For books, python 101 by Michael Driscoll is very good. I wouldn't spend money on courses. They can be pretty demotivating and expensive.
(Ignore the downvotes on this comment btw; I've obviously touched a nerve with Python developers.)
Depending on what you want to do I would consider learning JavaScript instead:
You already have a JavaScript environment in your web browser (just press ctrl-shift-J).
If you want to do anything web related you basically have to learn and use JavaScript .
The Python tooling story is a complete disaster. If you want to spend all your time fight your tools Python is for you. Especially on Windows. JavaScript (which uses NPM) is not perfect but it is significantly better.
It's like 50x faster.
Overall JavaScript (with Typescript anyway, which you can learn later) is a better language than Python.
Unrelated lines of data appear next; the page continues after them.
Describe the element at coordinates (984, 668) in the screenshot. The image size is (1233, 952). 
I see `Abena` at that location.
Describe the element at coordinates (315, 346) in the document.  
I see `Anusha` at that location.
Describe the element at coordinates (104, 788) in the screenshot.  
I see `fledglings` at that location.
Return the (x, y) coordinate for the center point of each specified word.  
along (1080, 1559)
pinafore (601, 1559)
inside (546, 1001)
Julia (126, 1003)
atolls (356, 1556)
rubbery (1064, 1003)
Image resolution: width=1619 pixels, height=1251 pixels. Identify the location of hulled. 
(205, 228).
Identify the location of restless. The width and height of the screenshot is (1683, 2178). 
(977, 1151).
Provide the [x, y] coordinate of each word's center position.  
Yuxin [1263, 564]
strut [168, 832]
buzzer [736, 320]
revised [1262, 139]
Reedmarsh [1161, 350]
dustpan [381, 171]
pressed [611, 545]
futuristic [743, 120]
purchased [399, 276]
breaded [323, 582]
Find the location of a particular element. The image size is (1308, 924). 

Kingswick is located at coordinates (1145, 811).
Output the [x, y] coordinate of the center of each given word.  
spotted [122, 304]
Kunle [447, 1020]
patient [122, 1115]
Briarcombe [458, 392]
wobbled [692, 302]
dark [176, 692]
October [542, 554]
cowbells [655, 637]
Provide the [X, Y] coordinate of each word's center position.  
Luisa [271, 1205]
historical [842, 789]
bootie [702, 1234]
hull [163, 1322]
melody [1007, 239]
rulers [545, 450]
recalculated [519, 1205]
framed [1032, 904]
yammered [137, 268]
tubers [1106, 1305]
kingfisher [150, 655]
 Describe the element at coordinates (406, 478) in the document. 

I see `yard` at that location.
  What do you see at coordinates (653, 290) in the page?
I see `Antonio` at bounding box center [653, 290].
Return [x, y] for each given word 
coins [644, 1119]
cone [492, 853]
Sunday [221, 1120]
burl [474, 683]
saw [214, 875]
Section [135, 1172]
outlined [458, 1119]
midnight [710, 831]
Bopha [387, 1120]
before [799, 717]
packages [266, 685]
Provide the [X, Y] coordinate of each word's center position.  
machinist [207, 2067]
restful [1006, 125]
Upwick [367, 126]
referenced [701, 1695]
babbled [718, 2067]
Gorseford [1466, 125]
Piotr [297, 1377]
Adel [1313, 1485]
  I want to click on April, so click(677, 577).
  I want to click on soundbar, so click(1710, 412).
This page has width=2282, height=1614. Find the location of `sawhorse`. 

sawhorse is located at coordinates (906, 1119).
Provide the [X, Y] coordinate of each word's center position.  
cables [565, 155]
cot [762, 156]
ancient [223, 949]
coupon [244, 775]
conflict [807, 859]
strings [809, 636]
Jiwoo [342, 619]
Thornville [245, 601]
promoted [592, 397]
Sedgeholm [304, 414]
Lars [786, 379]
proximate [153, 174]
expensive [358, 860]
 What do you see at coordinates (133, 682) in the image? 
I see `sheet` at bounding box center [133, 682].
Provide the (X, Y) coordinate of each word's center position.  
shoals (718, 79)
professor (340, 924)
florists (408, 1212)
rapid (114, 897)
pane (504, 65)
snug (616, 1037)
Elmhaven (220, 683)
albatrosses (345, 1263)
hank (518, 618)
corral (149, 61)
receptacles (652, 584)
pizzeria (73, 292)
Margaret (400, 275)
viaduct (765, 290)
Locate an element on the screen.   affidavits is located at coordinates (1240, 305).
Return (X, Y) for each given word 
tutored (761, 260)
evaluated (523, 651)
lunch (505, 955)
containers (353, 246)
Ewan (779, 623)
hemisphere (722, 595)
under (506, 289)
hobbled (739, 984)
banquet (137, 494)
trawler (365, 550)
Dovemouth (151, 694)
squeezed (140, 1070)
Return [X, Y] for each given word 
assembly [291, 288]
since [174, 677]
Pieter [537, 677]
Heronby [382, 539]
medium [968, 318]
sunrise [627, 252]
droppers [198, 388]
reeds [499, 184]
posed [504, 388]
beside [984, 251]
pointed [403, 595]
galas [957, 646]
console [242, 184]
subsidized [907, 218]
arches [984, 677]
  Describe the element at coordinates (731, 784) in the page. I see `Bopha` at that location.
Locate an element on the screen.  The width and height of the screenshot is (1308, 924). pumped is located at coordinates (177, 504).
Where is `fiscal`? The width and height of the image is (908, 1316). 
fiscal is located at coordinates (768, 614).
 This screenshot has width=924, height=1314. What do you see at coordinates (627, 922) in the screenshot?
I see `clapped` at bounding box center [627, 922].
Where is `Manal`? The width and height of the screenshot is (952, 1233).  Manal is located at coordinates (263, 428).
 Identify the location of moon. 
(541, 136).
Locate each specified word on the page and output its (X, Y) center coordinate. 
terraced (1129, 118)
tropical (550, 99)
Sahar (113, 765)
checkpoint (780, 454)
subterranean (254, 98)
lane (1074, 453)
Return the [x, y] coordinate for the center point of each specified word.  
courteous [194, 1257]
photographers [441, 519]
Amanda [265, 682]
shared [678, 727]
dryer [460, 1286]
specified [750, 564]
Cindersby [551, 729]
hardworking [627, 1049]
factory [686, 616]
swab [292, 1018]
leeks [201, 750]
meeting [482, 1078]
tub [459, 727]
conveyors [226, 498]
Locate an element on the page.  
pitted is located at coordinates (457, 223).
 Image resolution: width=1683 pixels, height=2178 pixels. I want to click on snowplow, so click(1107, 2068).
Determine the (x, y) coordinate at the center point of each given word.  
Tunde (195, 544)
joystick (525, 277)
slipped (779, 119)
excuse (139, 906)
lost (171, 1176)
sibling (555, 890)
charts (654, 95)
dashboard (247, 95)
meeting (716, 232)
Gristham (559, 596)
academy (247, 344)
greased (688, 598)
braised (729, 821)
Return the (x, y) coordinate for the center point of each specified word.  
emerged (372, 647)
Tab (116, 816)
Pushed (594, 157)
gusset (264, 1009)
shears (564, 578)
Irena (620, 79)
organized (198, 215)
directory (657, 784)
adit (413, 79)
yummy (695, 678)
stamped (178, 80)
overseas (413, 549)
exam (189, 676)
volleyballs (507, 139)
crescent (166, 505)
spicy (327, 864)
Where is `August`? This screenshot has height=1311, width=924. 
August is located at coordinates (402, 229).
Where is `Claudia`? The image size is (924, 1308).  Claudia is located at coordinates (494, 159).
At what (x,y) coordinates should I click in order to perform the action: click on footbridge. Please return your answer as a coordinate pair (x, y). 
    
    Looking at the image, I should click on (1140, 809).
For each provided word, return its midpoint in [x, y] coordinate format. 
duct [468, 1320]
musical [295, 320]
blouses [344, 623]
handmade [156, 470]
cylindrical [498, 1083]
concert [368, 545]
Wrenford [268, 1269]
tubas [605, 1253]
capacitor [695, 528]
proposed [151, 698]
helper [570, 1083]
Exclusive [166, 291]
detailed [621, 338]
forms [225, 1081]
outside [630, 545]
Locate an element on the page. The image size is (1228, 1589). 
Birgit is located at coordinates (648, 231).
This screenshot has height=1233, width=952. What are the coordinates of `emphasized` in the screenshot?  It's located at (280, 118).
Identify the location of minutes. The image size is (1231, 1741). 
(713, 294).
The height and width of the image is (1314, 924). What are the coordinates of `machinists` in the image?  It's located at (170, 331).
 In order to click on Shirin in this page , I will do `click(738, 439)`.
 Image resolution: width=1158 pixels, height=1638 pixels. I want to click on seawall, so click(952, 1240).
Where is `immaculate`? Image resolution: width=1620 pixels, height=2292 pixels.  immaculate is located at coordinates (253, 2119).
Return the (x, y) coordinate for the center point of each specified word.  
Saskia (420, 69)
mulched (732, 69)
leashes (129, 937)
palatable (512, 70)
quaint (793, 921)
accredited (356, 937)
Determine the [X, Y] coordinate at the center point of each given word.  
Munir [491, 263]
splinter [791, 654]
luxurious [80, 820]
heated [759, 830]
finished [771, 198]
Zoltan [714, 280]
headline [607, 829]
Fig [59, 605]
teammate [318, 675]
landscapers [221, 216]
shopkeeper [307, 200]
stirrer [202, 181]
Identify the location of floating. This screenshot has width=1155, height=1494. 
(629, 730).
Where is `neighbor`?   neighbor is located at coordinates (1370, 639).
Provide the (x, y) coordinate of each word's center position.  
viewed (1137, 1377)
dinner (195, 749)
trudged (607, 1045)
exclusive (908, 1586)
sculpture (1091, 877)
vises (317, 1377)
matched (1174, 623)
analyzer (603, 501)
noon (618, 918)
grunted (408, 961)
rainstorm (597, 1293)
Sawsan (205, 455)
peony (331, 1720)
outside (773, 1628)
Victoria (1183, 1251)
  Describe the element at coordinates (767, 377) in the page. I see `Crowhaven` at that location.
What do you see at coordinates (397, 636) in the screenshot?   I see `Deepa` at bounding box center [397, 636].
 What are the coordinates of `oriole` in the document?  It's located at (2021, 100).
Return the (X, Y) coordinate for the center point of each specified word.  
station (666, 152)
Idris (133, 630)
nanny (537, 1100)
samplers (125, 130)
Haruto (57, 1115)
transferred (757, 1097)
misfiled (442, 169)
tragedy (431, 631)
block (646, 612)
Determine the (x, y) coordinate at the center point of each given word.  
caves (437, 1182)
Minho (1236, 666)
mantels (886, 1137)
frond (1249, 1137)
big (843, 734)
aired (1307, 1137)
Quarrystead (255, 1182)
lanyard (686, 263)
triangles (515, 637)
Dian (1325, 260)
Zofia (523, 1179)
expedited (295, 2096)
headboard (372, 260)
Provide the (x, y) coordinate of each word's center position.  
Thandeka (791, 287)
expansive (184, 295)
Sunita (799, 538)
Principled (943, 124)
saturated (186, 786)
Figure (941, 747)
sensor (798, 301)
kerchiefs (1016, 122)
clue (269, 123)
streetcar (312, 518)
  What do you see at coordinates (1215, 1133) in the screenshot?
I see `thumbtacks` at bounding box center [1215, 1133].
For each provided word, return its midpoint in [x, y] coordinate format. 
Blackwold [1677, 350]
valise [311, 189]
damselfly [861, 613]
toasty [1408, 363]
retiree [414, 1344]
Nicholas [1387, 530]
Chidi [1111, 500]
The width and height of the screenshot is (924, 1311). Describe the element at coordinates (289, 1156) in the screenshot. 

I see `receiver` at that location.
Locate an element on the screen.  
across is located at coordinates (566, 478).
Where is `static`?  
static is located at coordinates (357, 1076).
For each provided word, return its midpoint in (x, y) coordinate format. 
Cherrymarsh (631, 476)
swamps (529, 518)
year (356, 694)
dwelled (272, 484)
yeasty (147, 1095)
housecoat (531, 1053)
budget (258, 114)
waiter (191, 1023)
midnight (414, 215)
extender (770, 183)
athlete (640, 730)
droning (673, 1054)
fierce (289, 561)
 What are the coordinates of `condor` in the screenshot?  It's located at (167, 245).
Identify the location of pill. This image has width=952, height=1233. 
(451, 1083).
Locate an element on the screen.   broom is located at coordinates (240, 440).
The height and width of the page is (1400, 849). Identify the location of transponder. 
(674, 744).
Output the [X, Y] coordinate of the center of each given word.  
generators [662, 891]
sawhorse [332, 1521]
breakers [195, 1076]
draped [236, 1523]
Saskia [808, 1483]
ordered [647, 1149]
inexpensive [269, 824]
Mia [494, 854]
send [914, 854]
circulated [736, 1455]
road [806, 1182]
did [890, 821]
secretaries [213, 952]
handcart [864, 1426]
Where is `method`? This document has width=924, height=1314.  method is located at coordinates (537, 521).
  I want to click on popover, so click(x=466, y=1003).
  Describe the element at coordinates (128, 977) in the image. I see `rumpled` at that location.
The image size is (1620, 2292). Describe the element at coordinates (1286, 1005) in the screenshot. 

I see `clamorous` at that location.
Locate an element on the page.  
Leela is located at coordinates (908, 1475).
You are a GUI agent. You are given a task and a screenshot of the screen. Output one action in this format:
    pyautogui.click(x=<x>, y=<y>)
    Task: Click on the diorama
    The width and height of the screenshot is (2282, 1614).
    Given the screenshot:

A notable exception is Python's support of arbitrary precision integers. Using 64-bit integers in JavaScript is a right pain. But that won't remotely be an issue for a beginner.
There are a couple of situations I would maybe pick Python:
AI. For better or worse (it's worse) the entire AI ecosystem is based around Python so you don't really have much choice here if you want to do AI stuff.
Scripts to automate integration of third party services. Generally more common for projects like AWS or whatever to provide Python libraries than JavaScript ones, so it can be easier in Python.
It really depends on what kind of projects do you want to do?
Yes it is good because it's completely true. Of course this question is going to attract a lot of Python developers who haven't used Typescript and don't know what they're missing so I'm not surprised by this response.
Most Python developers still don't even use static type hints. I guess partly because the Python tooling catastrophe makes it a quite a pain to set them up.